When we went "upta camp", it was always by boat, since Camp JanJuKip was on a tiny island on Lake Winnepesaukee. It was named after my great-grandfather's three kids, Janice, Judy, and Kip, and I always thought it sounded appropriately like something out of Salute Your Shorts. Camp had no electricity, just a small generator that made an awful lot of noise, and was used primarily to keep the ancient refrigerator with the faded Trix bumper sticker on it running. My mother's hand and footprints were in the cement step onto the screen porch, which was high and wide enough that some genius had fixed a swing to the ceiling beams. Until I got too heavy for that swing, I spent a fair share of afternoons on it, pretending I could let go and fly up, up through the air and splash down into the lake like a kingfisher.

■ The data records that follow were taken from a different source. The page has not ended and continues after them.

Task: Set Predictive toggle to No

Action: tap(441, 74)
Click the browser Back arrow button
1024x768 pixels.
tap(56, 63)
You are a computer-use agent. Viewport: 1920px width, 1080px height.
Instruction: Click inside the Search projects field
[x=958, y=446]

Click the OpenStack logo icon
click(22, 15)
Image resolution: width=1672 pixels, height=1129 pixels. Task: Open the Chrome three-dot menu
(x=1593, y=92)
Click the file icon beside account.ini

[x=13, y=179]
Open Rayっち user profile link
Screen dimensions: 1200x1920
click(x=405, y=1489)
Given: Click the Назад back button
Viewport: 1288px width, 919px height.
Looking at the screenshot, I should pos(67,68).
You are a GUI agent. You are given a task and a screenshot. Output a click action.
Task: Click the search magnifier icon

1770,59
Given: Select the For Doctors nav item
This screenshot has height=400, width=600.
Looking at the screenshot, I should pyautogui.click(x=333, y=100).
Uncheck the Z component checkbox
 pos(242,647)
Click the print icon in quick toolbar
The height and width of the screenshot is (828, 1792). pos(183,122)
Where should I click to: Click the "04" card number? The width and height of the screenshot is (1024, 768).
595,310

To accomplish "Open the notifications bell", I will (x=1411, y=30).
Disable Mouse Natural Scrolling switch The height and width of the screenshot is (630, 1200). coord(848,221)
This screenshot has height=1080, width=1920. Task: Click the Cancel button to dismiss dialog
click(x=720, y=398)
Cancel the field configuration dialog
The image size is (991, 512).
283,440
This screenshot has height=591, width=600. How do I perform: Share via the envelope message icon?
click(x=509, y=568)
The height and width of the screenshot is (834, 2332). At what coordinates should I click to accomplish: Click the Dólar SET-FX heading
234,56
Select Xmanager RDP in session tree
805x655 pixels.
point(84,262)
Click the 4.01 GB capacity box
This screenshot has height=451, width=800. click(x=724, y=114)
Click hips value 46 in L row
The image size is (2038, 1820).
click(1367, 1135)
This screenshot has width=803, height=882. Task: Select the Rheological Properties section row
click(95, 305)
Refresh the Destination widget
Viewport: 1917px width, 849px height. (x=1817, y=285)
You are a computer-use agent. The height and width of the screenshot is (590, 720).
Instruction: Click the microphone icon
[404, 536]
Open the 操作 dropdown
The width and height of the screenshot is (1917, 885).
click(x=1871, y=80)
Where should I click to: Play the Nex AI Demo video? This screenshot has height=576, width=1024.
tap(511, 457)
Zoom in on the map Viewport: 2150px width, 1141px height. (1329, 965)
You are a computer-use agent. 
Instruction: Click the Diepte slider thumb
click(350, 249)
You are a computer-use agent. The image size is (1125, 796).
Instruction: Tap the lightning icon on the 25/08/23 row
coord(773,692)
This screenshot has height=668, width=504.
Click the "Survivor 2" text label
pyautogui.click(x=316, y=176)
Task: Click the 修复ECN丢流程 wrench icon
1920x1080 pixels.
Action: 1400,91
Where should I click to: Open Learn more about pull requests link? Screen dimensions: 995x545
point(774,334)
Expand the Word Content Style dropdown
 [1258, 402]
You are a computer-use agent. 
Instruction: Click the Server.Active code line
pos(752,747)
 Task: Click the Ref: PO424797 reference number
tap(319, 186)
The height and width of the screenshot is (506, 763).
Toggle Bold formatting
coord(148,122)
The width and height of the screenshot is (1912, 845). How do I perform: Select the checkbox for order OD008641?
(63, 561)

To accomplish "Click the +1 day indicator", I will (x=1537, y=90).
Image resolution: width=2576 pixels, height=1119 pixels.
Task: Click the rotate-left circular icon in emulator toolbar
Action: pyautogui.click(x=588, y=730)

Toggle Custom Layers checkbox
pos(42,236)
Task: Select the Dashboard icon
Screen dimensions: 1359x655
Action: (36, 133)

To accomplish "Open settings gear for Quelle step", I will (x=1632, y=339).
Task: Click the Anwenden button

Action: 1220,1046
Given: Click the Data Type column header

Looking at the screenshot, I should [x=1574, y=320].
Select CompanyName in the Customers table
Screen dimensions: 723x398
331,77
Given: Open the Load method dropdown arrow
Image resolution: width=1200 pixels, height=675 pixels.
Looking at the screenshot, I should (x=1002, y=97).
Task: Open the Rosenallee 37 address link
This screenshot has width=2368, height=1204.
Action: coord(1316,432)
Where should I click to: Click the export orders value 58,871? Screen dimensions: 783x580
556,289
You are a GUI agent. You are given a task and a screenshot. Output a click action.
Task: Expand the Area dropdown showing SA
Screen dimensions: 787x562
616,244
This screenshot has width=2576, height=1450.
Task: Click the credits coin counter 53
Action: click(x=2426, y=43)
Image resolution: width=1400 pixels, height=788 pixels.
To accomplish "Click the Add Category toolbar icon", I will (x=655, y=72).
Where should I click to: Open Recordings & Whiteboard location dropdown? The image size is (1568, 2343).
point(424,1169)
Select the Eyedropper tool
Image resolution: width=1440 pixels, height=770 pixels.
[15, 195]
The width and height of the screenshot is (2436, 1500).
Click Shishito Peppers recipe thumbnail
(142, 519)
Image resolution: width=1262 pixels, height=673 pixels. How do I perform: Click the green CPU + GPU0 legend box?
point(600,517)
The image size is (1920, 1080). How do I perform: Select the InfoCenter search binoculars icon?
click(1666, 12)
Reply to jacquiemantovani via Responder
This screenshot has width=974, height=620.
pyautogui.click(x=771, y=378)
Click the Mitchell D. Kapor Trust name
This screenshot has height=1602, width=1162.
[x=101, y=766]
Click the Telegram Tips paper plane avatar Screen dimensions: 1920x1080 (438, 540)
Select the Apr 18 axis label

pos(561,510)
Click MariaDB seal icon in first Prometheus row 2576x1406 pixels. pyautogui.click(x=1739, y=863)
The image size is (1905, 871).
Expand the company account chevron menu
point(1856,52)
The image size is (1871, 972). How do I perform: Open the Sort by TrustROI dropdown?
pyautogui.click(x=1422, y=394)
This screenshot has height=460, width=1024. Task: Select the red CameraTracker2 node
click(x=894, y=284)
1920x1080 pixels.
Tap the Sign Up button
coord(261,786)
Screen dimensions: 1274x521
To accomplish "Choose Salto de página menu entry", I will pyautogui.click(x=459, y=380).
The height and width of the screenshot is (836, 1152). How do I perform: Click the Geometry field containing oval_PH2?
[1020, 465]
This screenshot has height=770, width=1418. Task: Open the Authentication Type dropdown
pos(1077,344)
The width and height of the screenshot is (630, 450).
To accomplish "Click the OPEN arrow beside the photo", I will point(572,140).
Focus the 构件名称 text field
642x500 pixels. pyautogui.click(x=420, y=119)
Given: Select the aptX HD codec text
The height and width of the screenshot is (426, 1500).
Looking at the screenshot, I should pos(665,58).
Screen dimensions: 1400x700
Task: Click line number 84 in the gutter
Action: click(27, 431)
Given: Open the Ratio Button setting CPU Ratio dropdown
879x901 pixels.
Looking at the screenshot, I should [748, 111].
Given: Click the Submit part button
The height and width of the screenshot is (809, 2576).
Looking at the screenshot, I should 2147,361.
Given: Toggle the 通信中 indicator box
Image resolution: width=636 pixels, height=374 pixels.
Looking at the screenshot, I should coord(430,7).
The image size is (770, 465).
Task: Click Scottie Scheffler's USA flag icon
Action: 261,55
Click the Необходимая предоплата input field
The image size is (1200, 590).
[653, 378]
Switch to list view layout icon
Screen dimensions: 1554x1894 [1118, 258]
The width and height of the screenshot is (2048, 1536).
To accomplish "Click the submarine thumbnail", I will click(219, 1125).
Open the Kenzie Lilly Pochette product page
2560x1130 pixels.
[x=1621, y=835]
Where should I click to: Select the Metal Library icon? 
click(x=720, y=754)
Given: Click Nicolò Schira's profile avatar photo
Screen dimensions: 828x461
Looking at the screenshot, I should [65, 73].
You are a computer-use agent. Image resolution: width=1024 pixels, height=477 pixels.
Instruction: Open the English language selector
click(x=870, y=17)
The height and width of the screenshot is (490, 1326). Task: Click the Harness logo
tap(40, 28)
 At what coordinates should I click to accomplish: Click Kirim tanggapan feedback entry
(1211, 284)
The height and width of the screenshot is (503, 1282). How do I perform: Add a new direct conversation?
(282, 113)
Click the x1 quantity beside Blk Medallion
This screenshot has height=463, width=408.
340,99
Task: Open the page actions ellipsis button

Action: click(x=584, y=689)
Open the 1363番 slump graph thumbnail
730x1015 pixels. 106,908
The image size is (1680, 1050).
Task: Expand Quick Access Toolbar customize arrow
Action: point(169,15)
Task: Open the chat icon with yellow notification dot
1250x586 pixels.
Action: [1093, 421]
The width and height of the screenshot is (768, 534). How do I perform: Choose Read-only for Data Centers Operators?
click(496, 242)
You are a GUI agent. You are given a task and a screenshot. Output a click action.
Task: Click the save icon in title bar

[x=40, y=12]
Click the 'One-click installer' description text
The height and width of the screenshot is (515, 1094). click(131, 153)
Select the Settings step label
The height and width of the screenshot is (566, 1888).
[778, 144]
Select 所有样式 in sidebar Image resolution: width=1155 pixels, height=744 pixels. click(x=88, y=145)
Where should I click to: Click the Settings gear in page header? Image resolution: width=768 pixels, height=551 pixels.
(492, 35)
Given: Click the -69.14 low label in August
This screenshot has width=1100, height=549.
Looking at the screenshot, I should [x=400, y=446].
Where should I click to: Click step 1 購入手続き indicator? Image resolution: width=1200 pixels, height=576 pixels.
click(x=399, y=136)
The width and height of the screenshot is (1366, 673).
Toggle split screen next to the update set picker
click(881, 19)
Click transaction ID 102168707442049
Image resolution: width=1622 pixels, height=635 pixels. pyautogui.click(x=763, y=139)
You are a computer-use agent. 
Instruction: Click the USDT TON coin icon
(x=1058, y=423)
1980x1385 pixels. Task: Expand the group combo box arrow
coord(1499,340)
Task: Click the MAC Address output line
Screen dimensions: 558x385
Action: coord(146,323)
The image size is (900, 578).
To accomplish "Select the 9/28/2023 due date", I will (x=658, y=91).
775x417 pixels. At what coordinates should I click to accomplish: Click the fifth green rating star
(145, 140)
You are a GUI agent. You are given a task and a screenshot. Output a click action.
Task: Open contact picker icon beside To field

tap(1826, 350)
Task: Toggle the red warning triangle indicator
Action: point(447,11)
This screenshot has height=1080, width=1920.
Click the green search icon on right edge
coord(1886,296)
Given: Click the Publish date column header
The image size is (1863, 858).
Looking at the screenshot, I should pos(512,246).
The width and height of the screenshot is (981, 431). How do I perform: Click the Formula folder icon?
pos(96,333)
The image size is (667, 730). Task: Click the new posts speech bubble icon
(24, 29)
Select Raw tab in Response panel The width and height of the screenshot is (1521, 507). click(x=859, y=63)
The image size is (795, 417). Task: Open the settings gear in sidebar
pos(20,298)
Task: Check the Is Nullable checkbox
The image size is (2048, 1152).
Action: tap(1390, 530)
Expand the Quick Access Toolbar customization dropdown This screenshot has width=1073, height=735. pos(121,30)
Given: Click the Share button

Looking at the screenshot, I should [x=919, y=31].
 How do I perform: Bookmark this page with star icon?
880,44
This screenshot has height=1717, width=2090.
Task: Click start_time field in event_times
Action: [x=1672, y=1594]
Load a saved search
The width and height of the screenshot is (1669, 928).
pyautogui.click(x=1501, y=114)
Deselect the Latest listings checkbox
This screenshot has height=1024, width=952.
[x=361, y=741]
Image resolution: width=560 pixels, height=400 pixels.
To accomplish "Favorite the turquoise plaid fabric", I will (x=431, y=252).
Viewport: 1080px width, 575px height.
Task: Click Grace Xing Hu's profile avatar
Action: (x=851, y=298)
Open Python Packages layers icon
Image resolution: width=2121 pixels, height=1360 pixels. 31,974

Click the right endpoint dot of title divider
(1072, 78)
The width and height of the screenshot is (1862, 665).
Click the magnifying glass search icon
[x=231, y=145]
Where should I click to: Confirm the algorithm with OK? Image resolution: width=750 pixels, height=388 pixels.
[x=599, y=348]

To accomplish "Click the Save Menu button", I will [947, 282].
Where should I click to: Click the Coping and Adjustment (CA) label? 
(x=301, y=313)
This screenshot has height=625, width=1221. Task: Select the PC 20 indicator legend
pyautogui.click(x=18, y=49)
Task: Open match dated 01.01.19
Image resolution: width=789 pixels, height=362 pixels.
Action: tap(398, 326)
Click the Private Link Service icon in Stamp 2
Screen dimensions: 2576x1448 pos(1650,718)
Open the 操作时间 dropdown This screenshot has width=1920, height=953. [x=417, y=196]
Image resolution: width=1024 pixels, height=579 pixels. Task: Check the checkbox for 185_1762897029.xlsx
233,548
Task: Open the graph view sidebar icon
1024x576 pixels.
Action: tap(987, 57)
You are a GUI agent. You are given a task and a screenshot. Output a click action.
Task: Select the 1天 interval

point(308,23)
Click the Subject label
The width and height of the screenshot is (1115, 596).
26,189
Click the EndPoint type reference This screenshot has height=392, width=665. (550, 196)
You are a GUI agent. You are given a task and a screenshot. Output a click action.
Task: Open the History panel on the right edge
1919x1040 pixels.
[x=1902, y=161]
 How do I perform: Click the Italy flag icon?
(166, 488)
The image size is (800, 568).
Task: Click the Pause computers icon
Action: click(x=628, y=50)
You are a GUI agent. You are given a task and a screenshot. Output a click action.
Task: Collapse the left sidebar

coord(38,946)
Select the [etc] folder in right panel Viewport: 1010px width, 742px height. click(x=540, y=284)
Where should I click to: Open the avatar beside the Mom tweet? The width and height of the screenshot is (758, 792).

Camp was for cookouts, snacks, puzzles, and time-worn board games. It was for reading old and musty books long abandoned by others but brand-new to me. It was for coloring, drawing on yellowed sheets of construction paper, and singing at the top of my lungs on the bow of the boat as we hummed across the lake. (In my early teens, I discovered that despite the rushing wind drowning out the world around me, everyone had been able to hear me the entire time, to my great embarrassment.) At camp, we were cut off from the world. No phone, no TV, and usually no radio ... then, later, once it became a possibility, no internet.
My creativity always flourished at camp: I would spend long, lazy afternoons sunning myself on the boulders at the water's edge, listening to the waves from boats' wake lap the shore, and hear other worlds in their song. Socked away in my little corner of nature, cut off from the rest of the world, it was always easier to dream. Out of sight, out of mind.
When Camp NaNoWriMo began to roll around earlier this week, I started thinking more and more about Camp JanJuKip. It's changed a great deal since my younger days: repainted, fitted with a new deck and chimney, a better generator, and - yes, Bob - a screen door that doesn't slam like a gunshot. Wireless internet had made the world accessible from the boulders. The last time I went, I had to admit... it had lost a great deal of its magic. The rough edges had been sanded down, and much of its simplicity had fallen away. It no longer seemed like an old, well-loved treasure tucked away in the wilderness: somehow, camp had become just another house, though harder to get to. But I keep its spirit in my heart, and as I take a break from this blog for the month of April, I'd like to think that every time I sit down to write, I can hear the lake lapping near my feet, and hear the buzz of a hardy generator in the near distance, keeping the hot dogs and my soda cold.